**PASSAGE:**

+-------+

January | 2013 | FALSE IS NOT NULL

Note: In this post, I always refer to MariaDB. As far as I know, the techniques and the limitation I’m describing here also apply to Percona Server and MySQL, including 5.6. But since I didn’t test the examples, I just refer to MariaDB (tested on 5.5).

Terminology

A query is a SQL statement that returns some results (SELECT, SHOW, DESCRIBE, EXPLAIN, HELP).

A Stored Program is a Stored Routine, a Trigger or an Event.

A Stored Routine is a Stored Procedure or a Stored Function.

+-------+

(Word and element location rows)

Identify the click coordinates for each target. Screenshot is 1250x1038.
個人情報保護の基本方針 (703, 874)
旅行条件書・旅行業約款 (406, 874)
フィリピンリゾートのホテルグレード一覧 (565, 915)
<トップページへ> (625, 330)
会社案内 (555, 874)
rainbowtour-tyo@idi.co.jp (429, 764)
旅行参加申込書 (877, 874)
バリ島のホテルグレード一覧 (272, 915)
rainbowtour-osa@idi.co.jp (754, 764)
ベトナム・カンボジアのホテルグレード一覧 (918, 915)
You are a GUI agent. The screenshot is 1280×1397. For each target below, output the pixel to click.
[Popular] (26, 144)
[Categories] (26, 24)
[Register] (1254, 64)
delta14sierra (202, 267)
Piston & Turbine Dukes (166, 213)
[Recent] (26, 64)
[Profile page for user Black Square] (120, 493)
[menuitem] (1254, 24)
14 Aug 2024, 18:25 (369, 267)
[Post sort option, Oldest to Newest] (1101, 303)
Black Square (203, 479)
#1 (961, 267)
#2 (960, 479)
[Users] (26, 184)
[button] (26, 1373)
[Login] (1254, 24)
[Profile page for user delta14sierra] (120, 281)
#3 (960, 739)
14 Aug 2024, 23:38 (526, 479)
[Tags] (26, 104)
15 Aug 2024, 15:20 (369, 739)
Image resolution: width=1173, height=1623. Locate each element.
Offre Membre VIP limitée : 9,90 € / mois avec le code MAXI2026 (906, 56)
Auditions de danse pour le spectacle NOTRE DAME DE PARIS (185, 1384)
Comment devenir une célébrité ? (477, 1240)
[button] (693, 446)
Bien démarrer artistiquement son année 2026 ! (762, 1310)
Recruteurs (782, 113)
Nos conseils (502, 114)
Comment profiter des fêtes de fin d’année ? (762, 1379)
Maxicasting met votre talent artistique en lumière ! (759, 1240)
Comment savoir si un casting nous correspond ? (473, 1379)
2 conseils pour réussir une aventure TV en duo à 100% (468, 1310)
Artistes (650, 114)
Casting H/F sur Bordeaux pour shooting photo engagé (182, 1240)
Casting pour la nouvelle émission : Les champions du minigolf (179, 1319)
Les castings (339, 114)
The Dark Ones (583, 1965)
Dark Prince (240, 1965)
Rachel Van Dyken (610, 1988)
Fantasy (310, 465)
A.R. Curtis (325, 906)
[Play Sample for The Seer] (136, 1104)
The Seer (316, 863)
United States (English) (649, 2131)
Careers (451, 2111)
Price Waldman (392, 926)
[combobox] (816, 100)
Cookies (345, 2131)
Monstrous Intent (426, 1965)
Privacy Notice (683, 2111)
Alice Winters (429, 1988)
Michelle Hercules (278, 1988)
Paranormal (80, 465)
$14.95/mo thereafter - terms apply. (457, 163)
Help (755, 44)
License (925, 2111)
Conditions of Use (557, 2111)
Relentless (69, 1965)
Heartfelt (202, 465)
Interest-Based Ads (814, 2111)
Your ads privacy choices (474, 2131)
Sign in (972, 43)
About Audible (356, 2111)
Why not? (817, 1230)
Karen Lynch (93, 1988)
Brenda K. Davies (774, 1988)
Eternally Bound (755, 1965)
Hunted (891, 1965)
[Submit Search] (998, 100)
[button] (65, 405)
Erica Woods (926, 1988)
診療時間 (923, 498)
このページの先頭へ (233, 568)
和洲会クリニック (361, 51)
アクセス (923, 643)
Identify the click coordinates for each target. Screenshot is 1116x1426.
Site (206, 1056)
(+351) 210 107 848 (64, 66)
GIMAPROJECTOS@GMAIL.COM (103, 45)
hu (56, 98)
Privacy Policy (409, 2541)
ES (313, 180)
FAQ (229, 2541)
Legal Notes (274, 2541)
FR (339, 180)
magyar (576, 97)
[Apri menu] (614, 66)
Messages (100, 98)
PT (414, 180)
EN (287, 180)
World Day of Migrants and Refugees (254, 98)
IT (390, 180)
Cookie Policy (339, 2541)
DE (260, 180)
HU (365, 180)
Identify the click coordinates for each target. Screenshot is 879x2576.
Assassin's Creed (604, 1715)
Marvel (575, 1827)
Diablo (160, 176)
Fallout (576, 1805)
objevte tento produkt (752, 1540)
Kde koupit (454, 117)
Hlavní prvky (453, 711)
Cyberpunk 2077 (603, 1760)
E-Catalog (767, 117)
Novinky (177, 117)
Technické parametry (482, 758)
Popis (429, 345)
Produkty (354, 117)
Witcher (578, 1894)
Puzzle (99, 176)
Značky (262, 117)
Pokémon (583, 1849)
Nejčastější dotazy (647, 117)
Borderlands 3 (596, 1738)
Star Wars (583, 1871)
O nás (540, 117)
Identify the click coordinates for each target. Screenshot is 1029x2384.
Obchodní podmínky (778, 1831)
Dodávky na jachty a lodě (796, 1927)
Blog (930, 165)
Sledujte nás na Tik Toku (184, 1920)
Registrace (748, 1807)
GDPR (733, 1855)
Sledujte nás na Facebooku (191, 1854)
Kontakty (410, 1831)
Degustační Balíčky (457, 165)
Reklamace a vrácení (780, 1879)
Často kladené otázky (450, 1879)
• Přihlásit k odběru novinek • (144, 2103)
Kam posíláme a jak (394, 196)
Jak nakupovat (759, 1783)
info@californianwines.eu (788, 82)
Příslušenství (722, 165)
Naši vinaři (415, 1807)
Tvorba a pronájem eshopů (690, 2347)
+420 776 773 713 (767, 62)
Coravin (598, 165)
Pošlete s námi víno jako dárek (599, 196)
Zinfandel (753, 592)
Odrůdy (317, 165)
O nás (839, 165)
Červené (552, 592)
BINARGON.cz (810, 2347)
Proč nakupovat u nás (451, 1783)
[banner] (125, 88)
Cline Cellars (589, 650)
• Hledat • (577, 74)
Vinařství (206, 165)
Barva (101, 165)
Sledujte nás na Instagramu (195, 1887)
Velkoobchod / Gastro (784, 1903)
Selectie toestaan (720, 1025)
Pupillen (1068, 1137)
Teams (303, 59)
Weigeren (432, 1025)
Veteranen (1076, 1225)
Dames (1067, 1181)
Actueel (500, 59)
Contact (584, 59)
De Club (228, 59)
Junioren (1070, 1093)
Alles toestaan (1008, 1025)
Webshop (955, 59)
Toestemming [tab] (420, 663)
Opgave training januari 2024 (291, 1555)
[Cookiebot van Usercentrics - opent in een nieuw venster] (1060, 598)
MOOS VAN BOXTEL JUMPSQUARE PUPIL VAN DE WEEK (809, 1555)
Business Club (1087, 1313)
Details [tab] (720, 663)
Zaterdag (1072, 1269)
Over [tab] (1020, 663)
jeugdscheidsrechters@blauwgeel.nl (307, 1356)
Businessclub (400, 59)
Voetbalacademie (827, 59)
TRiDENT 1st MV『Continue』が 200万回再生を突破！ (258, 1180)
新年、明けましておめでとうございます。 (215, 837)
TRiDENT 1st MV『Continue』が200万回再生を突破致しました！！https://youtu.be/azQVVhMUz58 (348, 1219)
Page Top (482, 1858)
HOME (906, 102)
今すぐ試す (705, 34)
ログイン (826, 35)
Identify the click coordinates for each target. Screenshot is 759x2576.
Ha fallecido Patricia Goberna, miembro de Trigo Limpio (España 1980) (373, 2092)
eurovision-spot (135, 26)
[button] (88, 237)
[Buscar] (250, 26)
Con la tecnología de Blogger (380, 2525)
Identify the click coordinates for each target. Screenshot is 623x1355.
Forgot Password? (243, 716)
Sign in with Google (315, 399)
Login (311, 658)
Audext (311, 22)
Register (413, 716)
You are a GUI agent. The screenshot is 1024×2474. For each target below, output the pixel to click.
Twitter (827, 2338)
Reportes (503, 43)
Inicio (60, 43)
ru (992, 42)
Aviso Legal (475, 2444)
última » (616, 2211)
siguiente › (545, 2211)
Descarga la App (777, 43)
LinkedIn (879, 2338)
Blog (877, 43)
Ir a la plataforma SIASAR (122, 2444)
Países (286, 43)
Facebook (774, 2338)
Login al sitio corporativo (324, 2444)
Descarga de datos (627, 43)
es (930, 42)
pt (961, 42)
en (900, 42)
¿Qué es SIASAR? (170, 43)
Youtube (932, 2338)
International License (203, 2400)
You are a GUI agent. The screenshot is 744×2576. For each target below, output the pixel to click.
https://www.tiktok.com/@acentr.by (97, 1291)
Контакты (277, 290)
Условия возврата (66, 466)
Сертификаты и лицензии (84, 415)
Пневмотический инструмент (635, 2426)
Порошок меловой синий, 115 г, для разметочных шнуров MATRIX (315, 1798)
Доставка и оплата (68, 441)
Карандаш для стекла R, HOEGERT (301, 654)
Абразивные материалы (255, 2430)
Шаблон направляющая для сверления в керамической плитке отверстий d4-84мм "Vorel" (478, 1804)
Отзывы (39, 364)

+-------+

Continue the MariaDB terminology post from where it stops.

**WRITTEN ANSWER:**
A Dynamic SQL statement is astring composed by a Stored Program, which will be executed as a Prepared Statement. Even within normal Prepared Statements you can insert some values, for example you can “pass” them an ID which will be used in the WHERE clause. But there are many limitations: you can’t compose the ORDER BY clause, or decide what columns should be SELECTed, for example. An example of Dynamic SQL is:

SET @sql = CONCAT('SELECT `', @col_name, '` AS `value` FROM `', @tab_name, '` LIMIT 1;');

The Problem

MariaDB cursors can’t be used with Dynamic SQL. Their syntax is:

DECLARE <cursor_name> CURSOR FOR <query>

But is a hard-coded SQL statement, and can not be a variable. So, if you can’t hard-code your query because it should contain some variable parts, you can’t use a cursor to read the result set.

Hey, wait a moment… can’t you? Well, actually you can. You must write some code and use some dirty tricks, but you can.

The solution (Code)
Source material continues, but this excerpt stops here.